Since every commit is tracked, we can also filter by author to audit recent changes:

my_author_commit_history = client.get_commits(my_branch, filter_by_author_name=full_name, limit=5)

Inspecting Failed Runs

All runs are transactional by default: i.e. a pipeline run either succeeded and it’s on the branch, or failed and the branch is untouched. In practice, a temporary branch is created from the current branch and all the intermediate artifacts are materialized there. In other words, not only main, but our development branch itself is untouched by this failed run - which we can easily check with our APIs:

failed_run = client.run(..., ref=my_branch, parameters={'something_that_fails_the_DAG': ...})

# This confirms the current branch still reflects the last successful run
assert client.query(run_id_query, ref=my_branch_name).to_pylist() == [{'run_id': 2}]

You can now inspect the failed run’s job metadata, logs, and any intermediate tables that were materialized

logs = client.get_job_logs(job_id)
for log_line in logs:
  print(f'[{log_line.stream.name}] {log_line.message}')

If you re-run the pipeline now with a new parameter (that does not trigger an error), you will get a new materialization in the development branch, while the old failed run stays available as part of your audit trail. Try it yourself!

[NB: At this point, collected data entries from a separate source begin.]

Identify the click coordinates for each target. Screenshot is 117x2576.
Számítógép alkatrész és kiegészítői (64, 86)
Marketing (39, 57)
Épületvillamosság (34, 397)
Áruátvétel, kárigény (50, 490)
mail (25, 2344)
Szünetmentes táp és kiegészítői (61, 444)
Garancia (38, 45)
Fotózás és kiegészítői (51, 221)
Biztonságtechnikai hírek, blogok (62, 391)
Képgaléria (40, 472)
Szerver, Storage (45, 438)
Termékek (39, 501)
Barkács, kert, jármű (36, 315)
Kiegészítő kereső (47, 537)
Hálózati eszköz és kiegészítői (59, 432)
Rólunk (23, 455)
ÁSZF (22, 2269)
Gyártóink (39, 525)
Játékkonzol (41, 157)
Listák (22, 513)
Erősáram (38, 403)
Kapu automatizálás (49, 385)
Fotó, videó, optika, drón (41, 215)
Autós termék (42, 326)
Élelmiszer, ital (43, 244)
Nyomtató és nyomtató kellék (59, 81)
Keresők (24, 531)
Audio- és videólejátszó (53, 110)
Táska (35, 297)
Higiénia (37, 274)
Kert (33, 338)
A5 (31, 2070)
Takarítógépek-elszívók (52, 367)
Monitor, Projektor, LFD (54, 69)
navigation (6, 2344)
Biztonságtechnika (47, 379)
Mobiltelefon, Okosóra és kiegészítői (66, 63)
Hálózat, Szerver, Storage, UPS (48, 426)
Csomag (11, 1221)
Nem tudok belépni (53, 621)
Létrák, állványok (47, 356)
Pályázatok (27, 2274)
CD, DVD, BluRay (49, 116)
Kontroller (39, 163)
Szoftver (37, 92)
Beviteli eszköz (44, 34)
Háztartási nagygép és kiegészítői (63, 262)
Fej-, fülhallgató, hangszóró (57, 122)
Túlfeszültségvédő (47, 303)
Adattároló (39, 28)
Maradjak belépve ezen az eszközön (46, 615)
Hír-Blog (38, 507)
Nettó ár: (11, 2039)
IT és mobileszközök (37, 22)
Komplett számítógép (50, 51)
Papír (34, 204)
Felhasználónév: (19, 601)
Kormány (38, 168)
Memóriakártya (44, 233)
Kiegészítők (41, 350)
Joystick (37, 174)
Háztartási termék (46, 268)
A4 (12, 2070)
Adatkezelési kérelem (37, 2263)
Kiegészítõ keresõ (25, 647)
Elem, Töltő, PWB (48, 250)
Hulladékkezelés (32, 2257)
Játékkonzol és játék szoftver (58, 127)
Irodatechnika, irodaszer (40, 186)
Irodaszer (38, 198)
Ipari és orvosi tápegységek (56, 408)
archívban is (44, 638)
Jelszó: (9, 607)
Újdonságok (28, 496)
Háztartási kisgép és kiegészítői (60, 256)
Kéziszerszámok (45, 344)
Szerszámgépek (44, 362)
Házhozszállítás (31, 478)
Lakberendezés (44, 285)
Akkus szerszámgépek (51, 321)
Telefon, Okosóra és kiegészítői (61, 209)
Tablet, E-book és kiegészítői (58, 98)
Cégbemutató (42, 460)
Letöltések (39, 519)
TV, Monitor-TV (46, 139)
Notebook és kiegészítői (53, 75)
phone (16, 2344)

Reverting: jumping back in time

Suppose that we now decide that the original version—the one tagged as “compliant”—is the one we want. We can revert the table to that state with a simple API:

revert_ref = client.revert_table(
    table=my_test_table_name,
    source_ref=target_tag,
    into_branch=my_branch_name,
    # this commit will be added to the standard body for clarity!
    commit_body=f'Revert to tag {my_compliance_dataset_tag}',
    replace=True
)

We confirm it worked by querying the table again, and checking we got the table from the first run back:

rows = client.query(run_id_query, ref=my_branch_name).to_pylist()
assert rows == [{'run_id': 1}]

Just like that, we’ve reverted to a known-good state!

Summary

With Bauplan, every data operation is:

  • Code-driven: you own the logic (and possibly your own code versioning tool, e.g. Git), and Bauplan stores pipeline code irrespective of its Git status (i.e. you can “forget” to commit to Git, but Bauplan still knows exactly what you do in a run).

  • Snapshot-tracked: Bauplan maintains the full lineage and history of all data changes in your lakehouse.

  • Auditable and reversible: you can inspect, trace, tag, and revert any change.

This “doubly versioned” approach brings the best of Git-like workflows to your data. And the best part? It all works out of the box.